=== INSTRUCTIONS FOR THE TASK ===
Please restate every record below word for word and skip the pictures.

=== DATA FOR REVIEW ===
###
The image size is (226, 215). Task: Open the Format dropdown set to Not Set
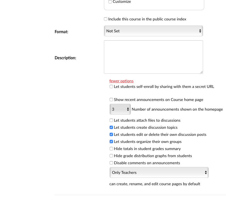pyautogui.click(x=153, y=31)
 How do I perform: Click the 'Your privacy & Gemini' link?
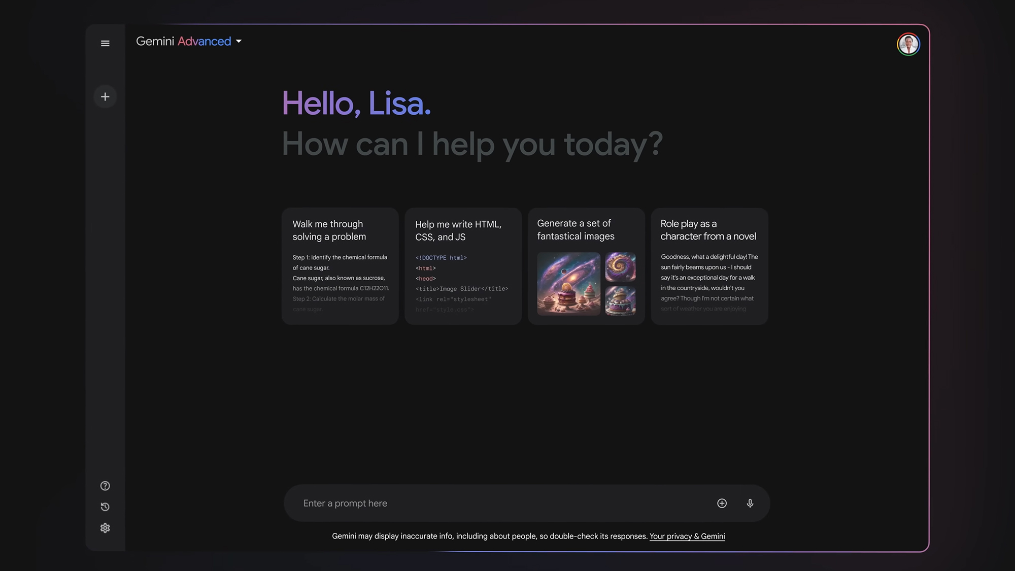pyautogui.click(x=687, y=537)
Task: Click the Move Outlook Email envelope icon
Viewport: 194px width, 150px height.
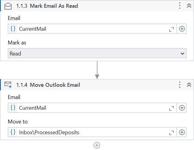Action: click(x=8, y=85)
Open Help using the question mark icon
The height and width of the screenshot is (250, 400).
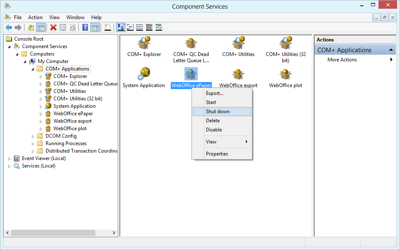[85, 27]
###
=== RESULT OF THE TASK ===
The image size is (226, 215). Task: Open the Format dropdown set to Not Set
pyautogui.click(x=153, y=31)
 How do I perform: Click the 'Your privacy & Gemini' link?
pyautogui.click(x=687, y=537)
Task: Click the Move Outlook Email envelope icon
Viewport: 194px width, 150px height.
Action: click(x=8, y=85)
Open Help using the question mark icon
The height and width of the screenshot is (250, 400).
[85, 27]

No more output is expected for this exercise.